C’est l’Indien. Il se tient debout et regarde l’horizon. La flamme qui jaillit de ses yeux est douce et pénétrante ; elle est dorée et semblable aux rayons du soleil.

Sa main s’est levée… Les ronflements de houle des chantiers dans la plaine s’apaisent. Les trains d’arbres qui rampaient sur le sol à la façon des reptiles s’arrêtent lentement. Les cuves pleines de boue aurifère qui escaladaient les tours de la drague, et les pelles à vapeur pivotent sur le sol en geignant sous leur fardeau. Et les lourds plateaux de la scierie, les locomobiles et les tracteurs, s’arrêtent, un à un, comme si tous dépendaient d’un unique moteur soudain immobilisé.

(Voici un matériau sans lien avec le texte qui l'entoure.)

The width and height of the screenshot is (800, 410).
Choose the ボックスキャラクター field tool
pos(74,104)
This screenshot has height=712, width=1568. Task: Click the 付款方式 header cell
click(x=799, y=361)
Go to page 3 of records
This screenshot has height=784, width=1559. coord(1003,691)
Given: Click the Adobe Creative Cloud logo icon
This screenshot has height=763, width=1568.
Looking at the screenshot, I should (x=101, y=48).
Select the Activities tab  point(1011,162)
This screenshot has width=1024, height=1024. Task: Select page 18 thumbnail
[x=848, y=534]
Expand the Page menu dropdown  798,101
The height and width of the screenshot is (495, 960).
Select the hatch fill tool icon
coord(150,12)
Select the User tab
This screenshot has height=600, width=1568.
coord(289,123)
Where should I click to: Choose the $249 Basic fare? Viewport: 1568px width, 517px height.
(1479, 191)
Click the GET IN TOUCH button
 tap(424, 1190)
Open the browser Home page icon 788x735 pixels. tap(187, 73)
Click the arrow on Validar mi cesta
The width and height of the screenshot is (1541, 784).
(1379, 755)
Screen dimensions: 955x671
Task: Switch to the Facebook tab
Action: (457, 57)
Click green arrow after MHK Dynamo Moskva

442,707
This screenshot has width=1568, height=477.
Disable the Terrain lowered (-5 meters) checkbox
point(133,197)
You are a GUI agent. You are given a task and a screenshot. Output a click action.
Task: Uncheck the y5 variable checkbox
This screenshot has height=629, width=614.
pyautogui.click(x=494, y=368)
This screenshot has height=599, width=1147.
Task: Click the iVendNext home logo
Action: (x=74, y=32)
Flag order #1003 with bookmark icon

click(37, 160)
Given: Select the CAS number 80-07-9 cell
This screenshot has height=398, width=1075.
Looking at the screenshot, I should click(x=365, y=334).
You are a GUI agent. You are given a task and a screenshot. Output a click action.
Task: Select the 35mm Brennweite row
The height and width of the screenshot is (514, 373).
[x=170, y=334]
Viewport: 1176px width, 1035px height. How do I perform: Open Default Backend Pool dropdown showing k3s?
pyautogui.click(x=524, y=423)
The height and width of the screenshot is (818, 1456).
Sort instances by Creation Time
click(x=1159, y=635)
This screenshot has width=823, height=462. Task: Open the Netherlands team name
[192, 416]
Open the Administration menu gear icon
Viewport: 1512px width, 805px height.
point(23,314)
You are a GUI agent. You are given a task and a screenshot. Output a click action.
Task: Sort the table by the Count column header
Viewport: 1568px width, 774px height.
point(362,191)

Les deux mains tendues vers le ciel, l’Indien ressemble à un prêtre en prières.

La force qui se dégage de lui, et dont le rayonnement m’enveloppe et me pénètre, semble tenir le monde en haleine. La forêt, engourdie, soupire à peine.

Et voici que, sortant des chantiers, innombrable, affolée et précipitant sa course, comme la limaille d’acier attirée par un aimant, la poussière bariolée des hommes jaillit du sol et se répand sur la route qui conduit à l’Indien.

Le Soir, vêtu de soie violette, conduit le cortège des hommes. Des ombres roses et mauves s’étirent sur le marécage en larges éventails.

Le Soir déroule de longs tapis pourpres et bleus sur le sentier où les pas des hommes font un bruit de fourmilière en marche.

Ingénieurs et contremaîtres blancs et noirs, mineurs de toutes races, métis sans patrie venus on ne sait de quelle frontière, nomades et hors-la-loi se soumettant à l’atroce rigueur du travail pour ne pas mourir de faim, toute la foule des bêtes humaines qui obéissent sur cette terre libre à la volonté de la Compagnie, tout le troupeau exténué des esclaves, chemine sur la route écarlate, derrière le Soir, dieu rouge.

Derrière le Soir, dieu rouge, viennent les hommes qui répondent à l’appel de l’Indien, dressé sur l’horizon, les bras en croix, étincelant de lumières comme un arbre mort frappé par la foudre.

Derrière le Soir, pasteur des peuples, viennent les hommes harassés, épuisés par le jour, et sans nombre.

Et, comme monte l’eau d’un mascaret, les choses silencieuses s’engagent à leur tour sur la route éblouissante. La drague, secouée d’un court frémissement, s’ébranle et glisse sur le lac ; son large toit de zinc, rutilant sous les feux du crépuscule, la fait ressembler à quelque héron blanc séchant ses ailes déployées, à la dérive, sur le fleuve.

Dans la brume de mousseline rose, les tracteurs, les tanks, les scies géantes et les chaudières sur roues, gravissent lourdement la colline et disparaissent sous la neige sanglante qui tombe, à chaque minute plus épaisse, du ciel en feu.

Puis, avec les mouvements du brouillard et le vent qui se lève, la Forêt, dont les frondaisons seules restent éclairées, appareille, et roule lourdement dans la brume, comme une flotte quittant le port.

Maintenant, l’Indien, debout, a reçu dans ses bras le Soir frémissant qui l’étreint. Ils ne sont plus qu’une seule ombre vers quoi converge le monde.